Old feelings set in...


I feel like i had a wonderful summer sabatical. I was wonderful i felt alive more alive then i think i have ever felt before. I look back and see that it was really a stepping stone to more depression and slavery. I now have a good point base my bitchs from, the light and now the graying horizion. I feel like the depression is onsetting again. i don't think i like this but i don't think i can control it as much as i would like to think i could. I am going to blame the nut house and a scattered brained boss that frustrates me on a multi typical basis. Either way i am on the count down, a little over 8 months. Praise the Lord there is a freedom coming. I feel as if i am a slave captive, the only diffrence is there is a end coming. Either way I AM RIDING BACK IN BITCHS...i thought the period of depression in my life was over for awhile, i was wrong probably just like ususal. i hope use this a venting system, there will be good nut house stories to come... you can count on this

Comments

Deadmanshonda said…
I'm glad you're back. this is gonna be great. made me laugh already. ;0)
Anonymous said…
I'm glad you are back.
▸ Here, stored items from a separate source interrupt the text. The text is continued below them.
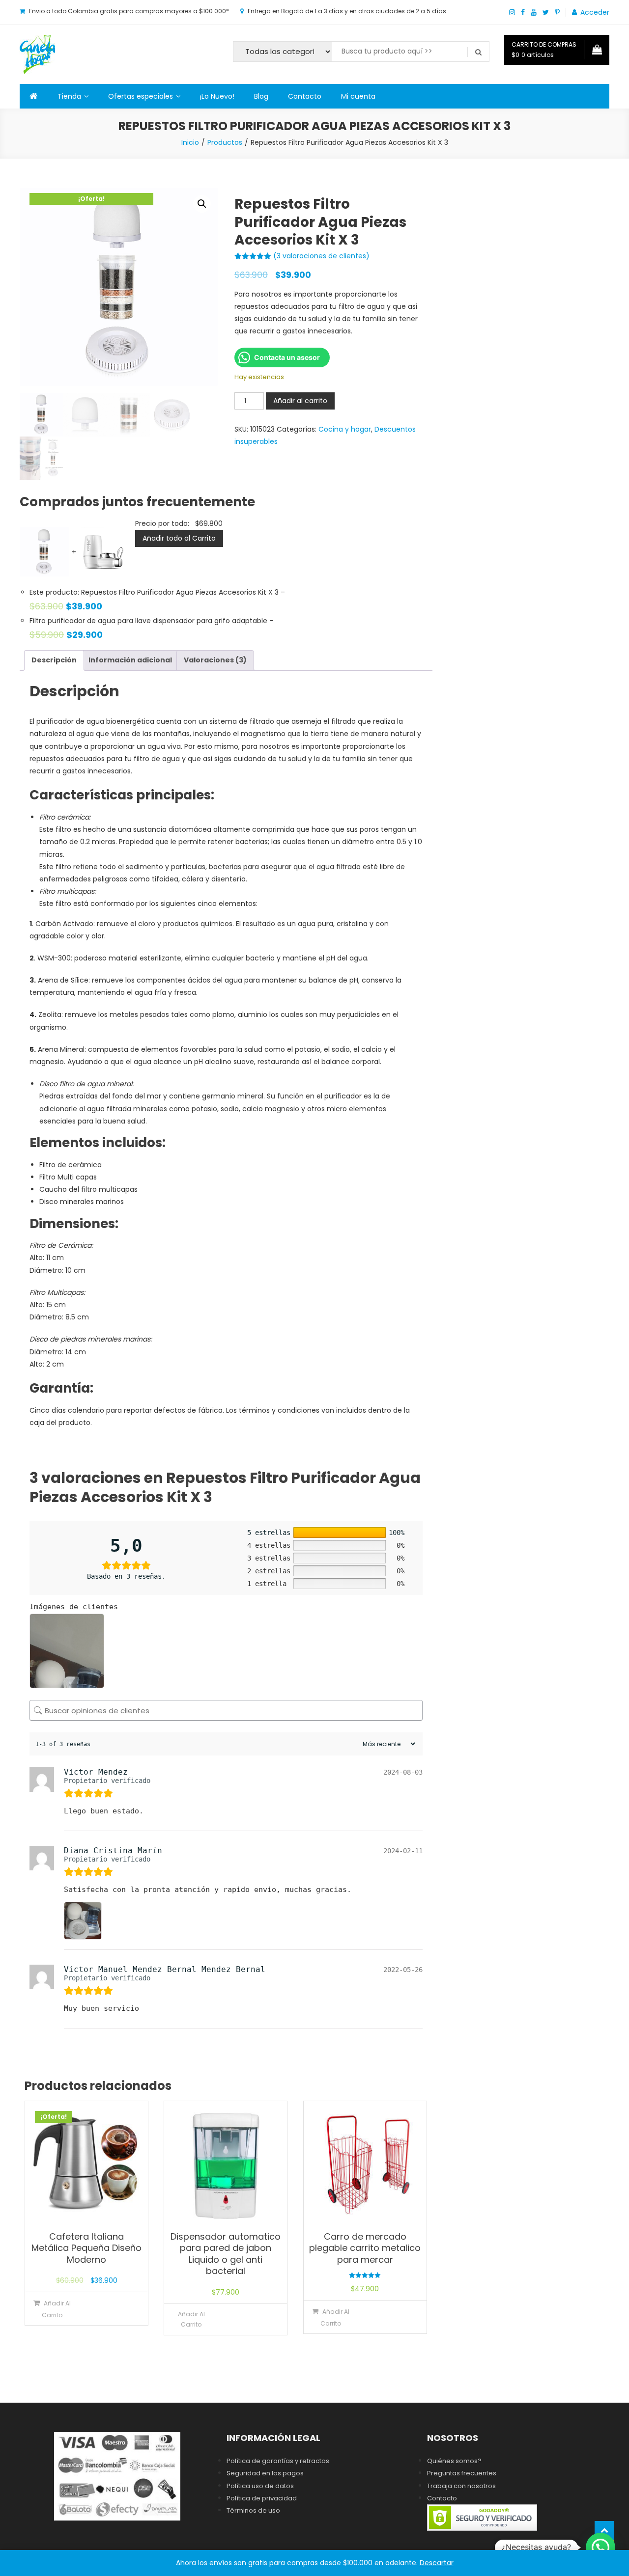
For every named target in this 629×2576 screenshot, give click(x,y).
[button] (202, 204)
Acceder (594, 12)
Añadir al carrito (300, 401)
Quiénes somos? (454, 2461)
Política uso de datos (260, 2486)
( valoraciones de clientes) (321, 256)
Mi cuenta (358, 96)
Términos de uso (253, 2510)
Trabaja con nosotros (461, 2486)
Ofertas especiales (140, 96)
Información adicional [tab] (130, 660)
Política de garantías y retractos (278, 2461)
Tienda (69, 96)
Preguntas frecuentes (461, 2473)
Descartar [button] (437, 2563)
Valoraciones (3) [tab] (215, 660)
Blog (261, 96)
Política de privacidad (262, 2498)
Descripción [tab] (54, 660)
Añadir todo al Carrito (179, 538)
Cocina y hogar (344, 429)
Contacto (304, 96)
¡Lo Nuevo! (217, 96)
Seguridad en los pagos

I have missed ya. we need to do lunch or something.
Michelle said…
mmm... i guess I'm not too glad you're back if it means you're bummed...

be well sir.
Dakota House said…
I just know I was cheered significantly to see your face sitting on my breakfast table, peering out from the Fresno Bee. No wonder our food was so good at Outpost. Thank you for sharing your gift with the girls we brought. The care you took for us truly ministered to them.